I talked on the phone with the person who was the educator here at the time and found out a sad fact. The tree that they planted on that Sunday 15 years ago had died. Why? No big reason, not any one person’s fault. Summer came. People were busy. Lots of folks were out of town. Some people didn’t think it was their job to water it, others thought that someone else was doing it, so in the end, the tree died.

This is not the story I wanted to tell you, but I think it is the story I have to tell you. Why do I have to?
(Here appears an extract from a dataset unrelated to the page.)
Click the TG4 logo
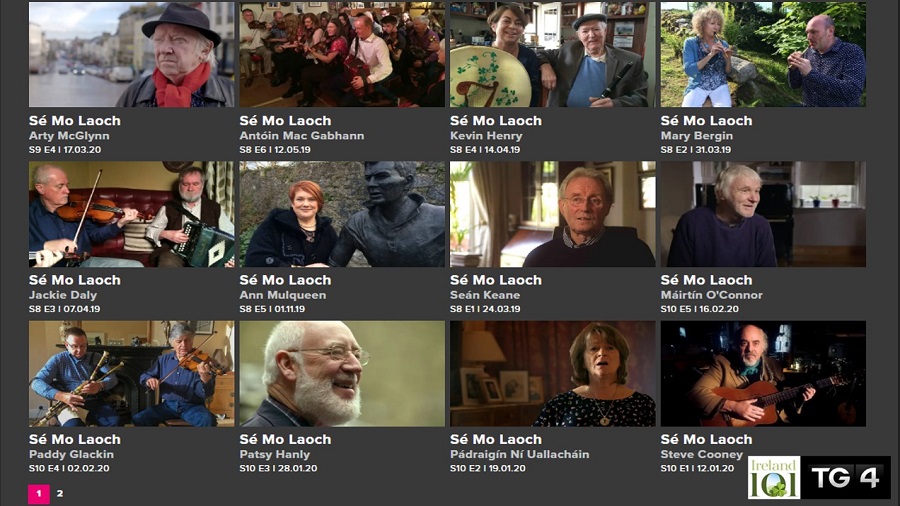This screenshot has height=506, width=900. pos(845,477)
Because it is our job to take care of our earth, and that means, it is our job to continue to take care of it and nurture it every day.

We have been given the wonderful gift of God’s creation, but also the big responsibility of caring for God’s creation.

If we recycled yesterday, we did a good thing, but we have to recycle tomorrow and next week and next month and next year to fully care for what God has given us. Long and short of it is this: we are never done.

The good news is God’s love is a love of second chances. If you left the water on while you were brushing your teeth yesterday, you have the chance to conserve water and turn off the tap while you are brushing tonight.

At our church, the old tree died, but there is a lovely tree there now—because someone thought it was important to plant a tree, and more importantly, someone thought it was important to nurture and water and prune it after it was planted.

Let’s Pray (you may repeat after me. . . ):
God of creation
Thank you for trees and all that you created
Help us to care for
The things that you have entrusted us with.
Amen.

I hope that this children's sermons is be helpful to you. If you do use it, I ask that you list my name only if it appears in written form anywhere.